La historia que me propongo contar en las páginas que siguen es (o más bien querría ser) la historia de una práctica de escritura constituida por un gran número de realizaciones gráficas; de una práctica material, compuesta por materiales, instrumentos y técnicas de ejecución muy diferentes entre sí y, por último, de una práctica social que en el transcurso de casi cinco milenios incluye a millones de individuos de ambos sexos, pertenecientes a niveles socioculturales muy diversos, y a múltiples y diferentes áreas lingüísticas.
El estudio de cierto número de cartas que ellos escribieron y que llegaron hasta nosotros nos permitirá responder a cuatro preguntas fundamentales:
1) ¿Quién escribió cartas en el pasado, desde de los orígenes mismos de los sistemas de escritura usados por la cultura occidental?
2) ¿A quién estaban dirigidas? ¿Quiénes fueron, en definitiva, en los últimos milenios, los remitentes y los destinatarios de la comunicación escrita en la tradición occidental?
3) ¿Cómo, con qué técnicas, con qué materiales e instrumentos, en qué espacios y con qué reglas de orden gráfico y textual las cartas concebidas, escritas y enviadas fueron realizadas por sus autores?
4) Y, por último, ¿por qué y con qué finalidad un hombre o, con menor frecuencia, una mujer, eligieron poner por escrito y enviar a alguien más o menos distante un mensaje escrito?

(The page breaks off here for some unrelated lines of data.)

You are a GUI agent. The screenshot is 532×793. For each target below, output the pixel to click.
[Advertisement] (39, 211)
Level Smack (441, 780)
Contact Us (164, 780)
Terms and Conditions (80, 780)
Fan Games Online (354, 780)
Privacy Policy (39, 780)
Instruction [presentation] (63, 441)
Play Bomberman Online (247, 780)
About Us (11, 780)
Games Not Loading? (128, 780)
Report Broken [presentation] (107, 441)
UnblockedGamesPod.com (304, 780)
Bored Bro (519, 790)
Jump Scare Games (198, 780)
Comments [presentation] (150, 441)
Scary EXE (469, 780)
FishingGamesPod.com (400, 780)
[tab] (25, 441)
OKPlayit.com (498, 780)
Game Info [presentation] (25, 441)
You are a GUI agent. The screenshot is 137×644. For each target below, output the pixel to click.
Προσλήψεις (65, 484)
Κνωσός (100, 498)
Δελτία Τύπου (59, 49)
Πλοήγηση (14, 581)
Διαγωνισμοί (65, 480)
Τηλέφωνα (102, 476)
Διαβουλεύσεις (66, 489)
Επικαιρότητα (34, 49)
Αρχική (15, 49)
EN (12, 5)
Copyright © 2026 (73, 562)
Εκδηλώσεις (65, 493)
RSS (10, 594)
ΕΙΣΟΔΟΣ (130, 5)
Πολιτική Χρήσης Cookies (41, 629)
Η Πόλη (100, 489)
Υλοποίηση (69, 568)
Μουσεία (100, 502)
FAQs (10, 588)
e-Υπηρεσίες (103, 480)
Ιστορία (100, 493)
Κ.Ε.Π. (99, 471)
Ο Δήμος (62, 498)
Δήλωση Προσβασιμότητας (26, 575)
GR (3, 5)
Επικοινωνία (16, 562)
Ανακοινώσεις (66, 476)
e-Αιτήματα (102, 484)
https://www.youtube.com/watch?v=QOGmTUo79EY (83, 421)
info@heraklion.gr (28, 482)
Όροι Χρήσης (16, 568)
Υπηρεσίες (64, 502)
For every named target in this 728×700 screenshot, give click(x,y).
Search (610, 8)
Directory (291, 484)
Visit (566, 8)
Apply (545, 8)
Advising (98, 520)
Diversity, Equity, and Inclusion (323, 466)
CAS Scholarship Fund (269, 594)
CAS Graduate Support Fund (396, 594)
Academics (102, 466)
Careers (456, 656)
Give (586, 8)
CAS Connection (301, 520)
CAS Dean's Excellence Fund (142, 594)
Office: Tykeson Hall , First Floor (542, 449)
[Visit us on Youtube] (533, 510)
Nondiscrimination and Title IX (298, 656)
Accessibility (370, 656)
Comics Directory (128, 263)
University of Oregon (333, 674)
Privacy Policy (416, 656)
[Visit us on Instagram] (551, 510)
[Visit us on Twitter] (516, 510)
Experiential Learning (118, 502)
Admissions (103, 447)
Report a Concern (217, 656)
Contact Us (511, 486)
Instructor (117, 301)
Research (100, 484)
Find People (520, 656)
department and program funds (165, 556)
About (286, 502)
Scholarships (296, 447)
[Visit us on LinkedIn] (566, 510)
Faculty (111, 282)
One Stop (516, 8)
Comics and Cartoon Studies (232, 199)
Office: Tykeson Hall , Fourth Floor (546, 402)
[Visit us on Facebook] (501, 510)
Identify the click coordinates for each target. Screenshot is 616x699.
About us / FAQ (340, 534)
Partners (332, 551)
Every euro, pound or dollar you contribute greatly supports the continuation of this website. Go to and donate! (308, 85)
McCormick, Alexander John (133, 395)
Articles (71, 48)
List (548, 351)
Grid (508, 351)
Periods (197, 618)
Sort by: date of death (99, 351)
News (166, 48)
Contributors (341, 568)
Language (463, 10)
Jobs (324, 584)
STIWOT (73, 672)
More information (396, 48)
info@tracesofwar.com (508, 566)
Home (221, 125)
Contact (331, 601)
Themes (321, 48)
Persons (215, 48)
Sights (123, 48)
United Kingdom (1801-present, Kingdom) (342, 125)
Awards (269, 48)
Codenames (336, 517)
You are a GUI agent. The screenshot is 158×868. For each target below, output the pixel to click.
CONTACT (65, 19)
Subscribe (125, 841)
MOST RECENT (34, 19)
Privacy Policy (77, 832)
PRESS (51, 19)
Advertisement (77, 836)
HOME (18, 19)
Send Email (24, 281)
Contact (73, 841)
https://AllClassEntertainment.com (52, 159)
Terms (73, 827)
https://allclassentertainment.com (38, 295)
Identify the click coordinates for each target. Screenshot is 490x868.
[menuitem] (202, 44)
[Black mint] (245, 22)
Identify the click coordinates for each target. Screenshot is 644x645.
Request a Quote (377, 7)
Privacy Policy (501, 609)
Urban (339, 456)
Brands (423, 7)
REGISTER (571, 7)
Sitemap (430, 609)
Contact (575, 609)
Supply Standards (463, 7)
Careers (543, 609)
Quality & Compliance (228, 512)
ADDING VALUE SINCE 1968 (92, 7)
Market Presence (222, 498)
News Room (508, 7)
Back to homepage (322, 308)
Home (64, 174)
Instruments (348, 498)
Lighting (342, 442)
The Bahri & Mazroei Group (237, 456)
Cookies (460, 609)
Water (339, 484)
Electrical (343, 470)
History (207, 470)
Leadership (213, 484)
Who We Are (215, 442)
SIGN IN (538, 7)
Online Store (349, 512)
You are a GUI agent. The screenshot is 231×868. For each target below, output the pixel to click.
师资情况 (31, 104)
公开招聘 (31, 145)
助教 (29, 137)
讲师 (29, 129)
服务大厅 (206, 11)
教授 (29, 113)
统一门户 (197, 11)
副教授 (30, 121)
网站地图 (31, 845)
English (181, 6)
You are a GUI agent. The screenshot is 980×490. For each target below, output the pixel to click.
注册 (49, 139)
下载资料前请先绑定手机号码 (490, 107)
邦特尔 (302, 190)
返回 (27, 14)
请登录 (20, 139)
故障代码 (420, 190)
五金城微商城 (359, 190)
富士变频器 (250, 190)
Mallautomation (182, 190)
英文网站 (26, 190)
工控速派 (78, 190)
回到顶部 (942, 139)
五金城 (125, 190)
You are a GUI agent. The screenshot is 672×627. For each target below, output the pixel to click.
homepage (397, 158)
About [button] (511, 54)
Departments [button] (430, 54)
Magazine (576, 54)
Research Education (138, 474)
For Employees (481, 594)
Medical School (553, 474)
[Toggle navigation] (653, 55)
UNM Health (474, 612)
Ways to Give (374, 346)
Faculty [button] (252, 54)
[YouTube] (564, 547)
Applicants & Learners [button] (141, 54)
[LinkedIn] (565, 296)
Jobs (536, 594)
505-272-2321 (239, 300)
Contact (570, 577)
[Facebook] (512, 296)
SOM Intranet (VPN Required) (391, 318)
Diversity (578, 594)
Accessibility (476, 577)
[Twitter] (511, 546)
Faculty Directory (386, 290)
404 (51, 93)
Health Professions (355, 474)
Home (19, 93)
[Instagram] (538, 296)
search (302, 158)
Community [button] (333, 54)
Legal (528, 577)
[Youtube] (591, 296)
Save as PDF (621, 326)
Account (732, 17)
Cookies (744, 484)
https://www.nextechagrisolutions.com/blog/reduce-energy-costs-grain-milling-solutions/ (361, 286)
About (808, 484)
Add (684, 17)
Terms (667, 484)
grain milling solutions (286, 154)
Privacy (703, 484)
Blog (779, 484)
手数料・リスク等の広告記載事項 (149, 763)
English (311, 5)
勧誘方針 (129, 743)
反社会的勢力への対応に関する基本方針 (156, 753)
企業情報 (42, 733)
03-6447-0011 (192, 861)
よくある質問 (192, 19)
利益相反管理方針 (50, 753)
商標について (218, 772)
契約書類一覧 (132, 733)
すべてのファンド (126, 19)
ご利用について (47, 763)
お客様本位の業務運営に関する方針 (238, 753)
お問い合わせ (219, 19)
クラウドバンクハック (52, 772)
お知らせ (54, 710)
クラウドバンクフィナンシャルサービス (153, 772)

Con respecto a lo anterior, creo poder afirmar (y de este modo me anticipo a la exposición que sigue) que las razones que indujeron en el pasado e inducen en el presente a individuos más o menos alfabetizados a enviar a otros un cierto número de mensajes escritos pueden tener su origen en la necesidad de comunicar información o de trasmitir órdenes y disposiciones desde una situación de aislamiento, transitorio o permanente, en la cual se encuentra el remitente por estar fuera de su ambiente debido a desplazamientos, voluntarios o no, como migraciones, acontecimientos bélicos, encarcelamientos; en la urgencia de comunicarse con otros, temporaria o permanentemente distantes, por motivos afectivos, educativos, expresivos o simplemente para dar o pedir noticias; en el deseo de exponer el propio pensamiento; de mantener contactos útiles; de abrir, profundizar o consolidar posibilidades de intercambio; de extender la propia influencia y el propio poder incluso en el terreno económico y financiero (es el caso de los políticos, los intelectuales, los empresarios y los máximos exponentes de comunidades religiosas, entre otros) o, por último, para pedir un beneficio, subsidio o ayuda para sí o para otros a autoridades y personajes en grado de conceder (o de hacer conceder) lo solicitado.
Vale la pena observar que mientras las preguntas relacionadas con el qué y el cómo encuentran respuestas muy variadas según los distintos escenarios y períodos en que se sitúen, en general los productos epistolares, los tipos de razones que indujeron en el pasado a una cierta parte (sea grande o pequeña) de la humanidad a servirse de la correspondencia escrita son, básicamente, más o menos siempre y en todo lugar las mismas, aunque con distinta graduación en su frecuencia según las motivaciones arriba enunciadas. Y este es un dato que confirma la impresión de continuidad y de coherencia de la epistolografía en el arco de sus muchos siglos de duración.